What is a mom to do? I really love my kids, they love me, we have laughs every day, we enjoy one anothers company, etc. But really, I may have to take a break from a certain 3 year old, we won't name any names. I just can't keep up with him and the ONLY time he gets out of eyesight/earshot is when I am feeding McCall - so pretty much all day everyday! But he is constantly into things he shouldn't be! I am at my wits end. Seriously, do used pull ups belong under the bed and in little cubby holes? Even after he is reminded EVERY day to put them in the garbage?
Last week he kindly defrosted the deep freeze for me, mind you I did not ask him to, nor was I expecting it. He apparently had a cankering for an otter pop while being babysat so he helped himself to the freezer and neglected to shut the door. The next morning, while rushing to get out the door because I was late, I happened upon a giant puddle of melted popsicles, ice cream, seafood, pork chops - shall I go on, or do you get the picture?
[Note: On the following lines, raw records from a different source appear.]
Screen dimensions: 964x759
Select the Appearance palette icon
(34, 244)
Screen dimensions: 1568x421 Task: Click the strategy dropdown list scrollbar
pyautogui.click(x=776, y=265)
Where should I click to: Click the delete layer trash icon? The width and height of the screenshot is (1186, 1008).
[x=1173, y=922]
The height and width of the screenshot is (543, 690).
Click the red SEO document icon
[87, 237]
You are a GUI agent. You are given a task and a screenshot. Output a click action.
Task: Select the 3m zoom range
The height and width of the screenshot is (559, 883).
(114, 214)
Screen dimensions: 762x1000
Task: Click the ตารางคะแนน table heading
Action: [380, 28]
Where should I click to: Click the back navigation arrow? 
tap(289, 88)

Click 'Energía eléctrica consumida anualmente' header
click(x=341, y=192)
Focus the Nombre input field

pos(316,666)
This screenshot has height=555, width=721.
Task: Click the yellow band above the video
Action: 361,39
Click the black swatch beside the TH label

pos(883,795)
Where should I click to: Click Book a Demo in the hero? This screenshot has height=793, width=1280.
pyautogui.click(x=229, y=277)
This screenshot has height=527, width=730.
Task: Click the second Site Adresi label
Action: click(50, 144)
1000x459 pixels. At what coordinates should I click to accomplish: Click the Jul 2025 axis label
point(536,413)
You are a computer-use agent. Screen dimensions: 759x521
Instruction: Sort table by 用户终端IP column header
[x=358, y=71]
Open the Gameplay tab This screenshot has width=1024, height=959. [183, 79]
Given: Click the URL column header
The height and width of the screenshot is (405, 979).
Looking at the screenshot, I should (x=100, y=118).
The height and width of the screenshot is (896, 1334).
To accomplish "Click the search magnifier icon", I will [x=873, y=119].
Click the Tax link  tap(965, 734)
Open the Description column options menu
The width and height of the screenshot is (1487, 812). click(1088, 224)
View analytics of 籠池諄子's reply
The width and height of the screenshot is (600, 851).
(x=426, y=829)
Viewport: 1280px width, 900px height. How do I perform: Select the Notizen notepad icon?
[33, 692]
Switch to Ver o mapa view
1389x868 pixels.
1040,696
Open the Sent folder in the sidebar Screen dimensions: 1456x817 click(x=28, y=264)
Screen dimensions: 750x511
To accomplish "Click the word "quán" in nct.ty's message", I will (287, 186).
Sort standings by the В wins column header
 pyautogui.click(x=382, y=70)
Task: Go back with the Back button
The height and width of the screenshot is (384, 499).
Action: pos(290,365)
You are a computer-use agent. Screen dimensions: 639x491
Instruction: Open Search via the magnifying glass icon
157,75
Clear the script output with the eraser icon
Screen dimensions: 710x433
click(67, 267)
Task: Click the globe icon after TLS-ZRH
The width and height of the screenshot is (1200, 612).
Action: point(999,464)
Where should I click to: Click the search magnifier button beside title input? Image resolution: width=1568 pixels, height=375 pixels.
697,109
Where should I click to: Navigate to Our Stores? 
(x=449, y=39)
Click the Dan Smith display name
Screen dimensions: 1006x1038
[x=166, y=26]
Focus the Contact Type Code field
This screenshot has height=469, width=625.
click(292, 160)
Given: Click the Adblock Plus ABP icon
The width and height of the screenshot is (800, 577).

I was not impressed, as I was already late and now had to empty a freezer and try to rescue what was left behind. By the way, it's true what they say, you should not refreeze meat after it has been thawed - NASTY! But how much meat can you cook for one meal? Grrr - not a great start to a day!
Two days ago said unnamed three year old was told not to wear his swim shorts, as we were not going swimming and his shorts were dirty. Apparently this was a life altering ruling on clothing issues. The melt down was tremendous and I left him in his room to work it out and get redressed. After ten minutes of wailing and weeping he emerged from his little wee room wearing a t-shirt and, of course, swimming shorts. He looked up at me in all honesty and said, "mom, look, my swim shorts just fell right on me!" I didn't know whether to laugh or cry, or rant and rave - it is a constant struggle I have with this little man.
Let's move on to today, shall we?
I noticed that his new shoes he got for the summer had two large cuts in them, possibly of the scissor variety. I questioned the perpetrator and asked, "How did this happen to your shoes?" Without hesitation the answer was, "Oh, it was the beavers in the backyard. They chewed them." Then he walked away and continued to play, as if that were indeed the correct answer.
What am I in for? I don't think I can laugh that off and say, what a creative little fella! No, I am afraid for my future.
With that said, I do love you Gage - I mean, unnamed three year old.